> **YOUR GOAL**:
Repeat nothing but the lines below running from the one containing "Play the paused YouTube video" to the one containing "Screen dimensions: 1028x555". Keep both end lines.

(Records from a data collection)

[Start of section]

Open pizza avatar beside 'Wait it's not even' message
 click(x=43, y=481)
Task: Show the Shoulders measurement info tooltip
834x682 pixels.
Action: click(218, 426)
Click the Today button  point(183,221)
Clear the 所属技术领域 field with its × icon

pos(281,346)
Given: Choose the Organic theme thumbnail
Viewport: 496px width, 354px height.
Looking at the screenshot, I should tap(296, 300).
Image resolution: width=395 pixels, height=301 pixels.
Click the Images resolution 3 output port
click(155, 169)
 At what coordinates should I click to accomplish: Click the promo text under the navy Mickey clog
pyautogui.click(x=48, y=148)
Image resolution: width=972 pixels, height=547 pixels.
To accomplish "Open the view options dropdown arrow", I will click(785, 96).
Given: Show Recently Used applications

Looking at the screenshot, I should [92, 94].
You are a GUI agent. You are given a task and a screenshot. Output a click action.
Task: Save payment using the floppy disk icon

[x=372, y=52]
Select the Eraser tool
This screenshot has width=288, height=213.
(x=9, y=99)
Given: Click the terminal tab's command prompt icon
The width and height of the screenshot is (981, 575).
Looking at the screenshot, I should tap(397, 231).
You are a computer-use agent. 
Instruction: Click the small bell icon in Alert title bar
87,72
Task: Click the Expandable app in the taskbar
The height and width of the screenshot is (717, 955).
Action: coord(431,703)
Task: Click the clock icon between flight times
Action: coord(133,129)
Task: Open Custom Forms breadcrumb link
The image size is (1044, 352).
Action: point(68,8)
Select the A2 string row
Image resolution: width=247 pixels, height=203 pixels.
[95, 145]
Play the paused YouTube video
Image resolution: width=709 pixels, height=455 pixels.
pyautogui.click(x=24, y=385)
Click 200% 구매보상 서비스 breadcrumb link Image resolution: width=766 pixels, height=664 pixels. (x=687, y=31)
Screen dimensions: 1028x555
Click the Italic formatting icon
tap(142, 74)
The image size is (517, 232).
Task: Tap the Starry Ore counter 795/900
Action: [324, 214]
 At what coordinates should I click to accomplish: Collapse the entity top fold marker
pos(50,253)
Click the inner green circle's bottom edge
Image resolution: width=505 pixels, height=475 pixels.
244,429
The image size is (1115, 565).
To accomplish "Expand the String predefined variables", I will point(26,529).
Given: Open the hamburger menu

[End of section]

> **THE COMPLETED TASK**:
Play the paused YouTube video
Image resolution: width=709 pixels, height=455 pixels.
pyautogui.click(x=24, y=385)
Click 200% 구매보상 서비스 breadcrumb link Image resolution: width=766 pixels, height=664 pixels. (x=687, y=31)
Screen dimensions: 1028x555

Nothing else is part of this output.